# [Zitierter Abschnitt]
——

Hinter den Türen häuslicher Gewalt
Hinweis: Der nachfolgende Artikel beschreibt Formen extremer Gewalt
*Name aus Persönlichkeitsschutz geändert
Flor*, heute 20 Jahre alt, wuchs in einer kleinen Andengemeinde in der Region Cusco in Peru auf. Die Dorfgemeinschaft ist eng miteinander verbunden, Familien unterstützen einander im Alltag, und Entscheidungen über das Leben junger Menschen werden häufig gemeinsam getroffen. Mit 15 Jahren lernte Flor den drei Jahre älteren Vater ihres Kindes kennen. Für sie begann eine erste Verliebtheit, wie sie viele Jugendliche erleben. Doch eine Schwangerschaft bedeutete in ihrer Umgebung mehr als eine persönliche Veränderung: Sie führte dazu, dass junge Paare meist zusammenziehen und eine gemeinsame Haushaltsführung übernehmen, unabhängig vom Alter oder davon, ob die Jugendlichen sich darauf vorbereitet fühlten.
„Wir waren verliebt. Als ich schwanger wurde, sagten meine Eltern, dass wir zusammenziehen müssten", erzählt Flor. Für sie blieb wenig Raum, über ihre eigenen Vorstellungen nachzudenken. Die Entscheidung wurde getroffen, bevor sie wirklich erfassen konnte, was sie bedeutete.
Ein viel zu früher Übergang ins Erwachsenenleben
In vielen ländlichen Regionen Perus werden Jugendliche nach einer frühen Schwangerschaft häufig in Partnerschaften gedrängt oder ermutigt, zusammenzuziehen. Obwohl das Land 2023 gesetzliche Regelungen verschärfte und Kinder- wie Frühehen offiziell verbot, bestehen informelle Partnerschaften unter Minderjährigen weiterhin fort.

——

# [Datensätze zum Zeigen auf Text und Elemente]
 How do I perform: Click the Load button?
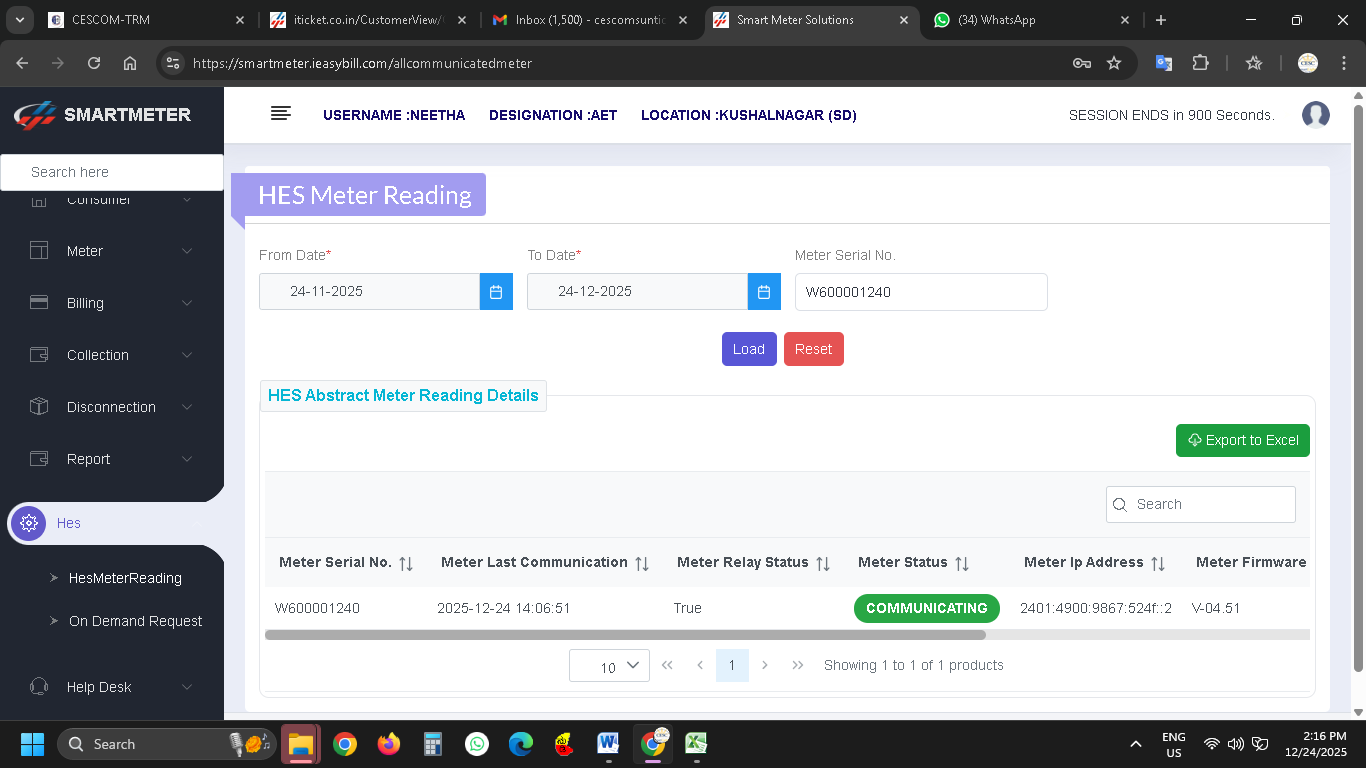click(749, 349)
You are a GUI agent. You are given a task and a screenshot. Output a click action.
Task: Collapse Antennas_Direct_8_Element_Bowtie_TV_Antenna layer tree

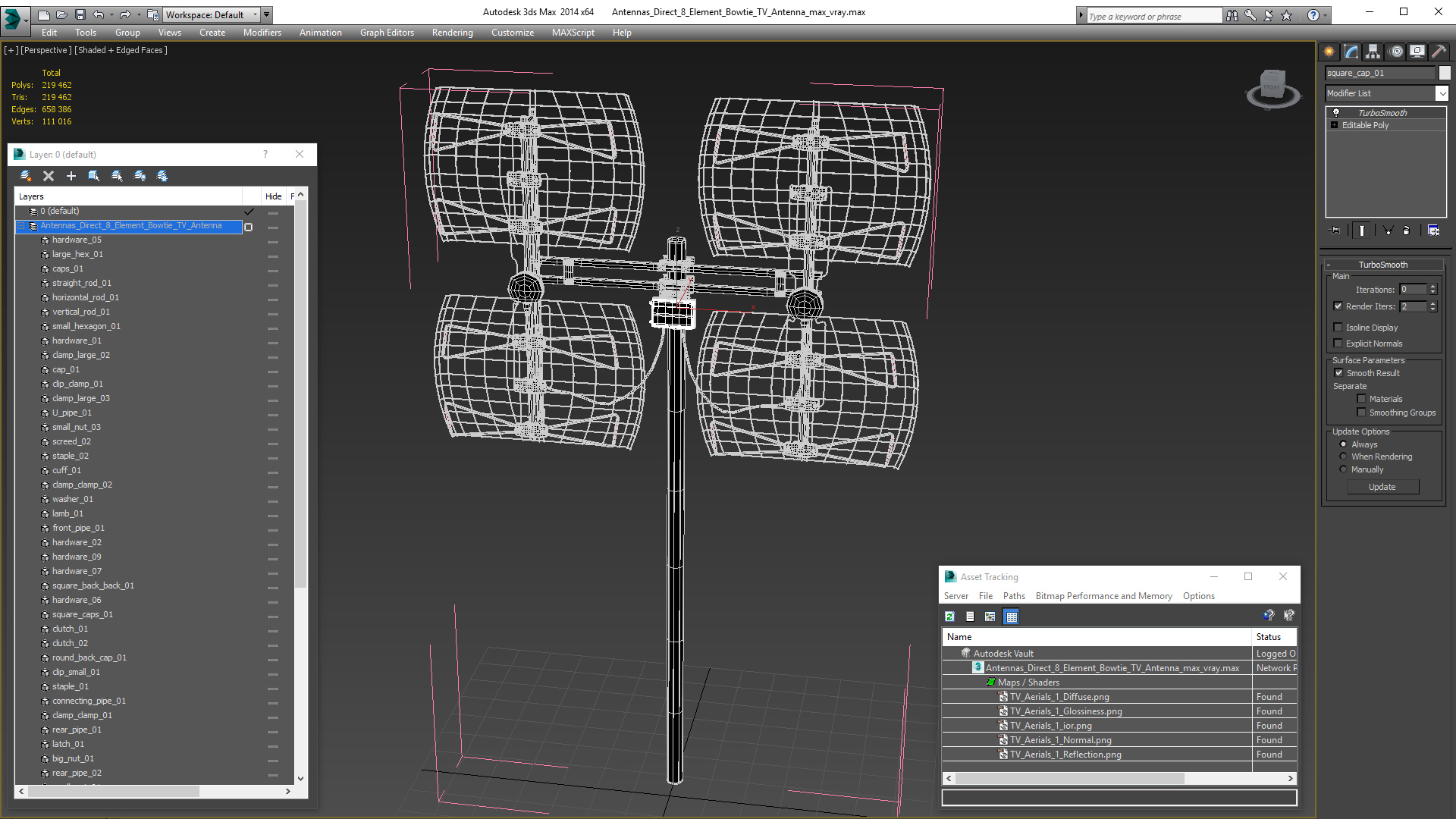tap(21, 226)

——

Schreibe aus dem Text über häusliche Gewalt in Peru die Stelle ab, die mit „Ein viel zu“ beginnt und bis einschließlich „Minderjährigen weiterhin fort.“ reicht. Die Datensätze braucht man hierfür nicht.

Ein viel zu früher Übergang ins Erwachsenenleben
In vielen ländlichen Regionen Perus werden Jugendliche nach einer frühen Schwangerschaft häufig in Partnerschaften gedrängt oder ermutigt, zusammenzuziehen. Obwohl das Land 2023 gesetzliche Regelungen verschärfte und Kinder- wie Frühehen offiziell verbot, bestehen informelle Partnerschaften unter Minderjährigen weiterhin fort.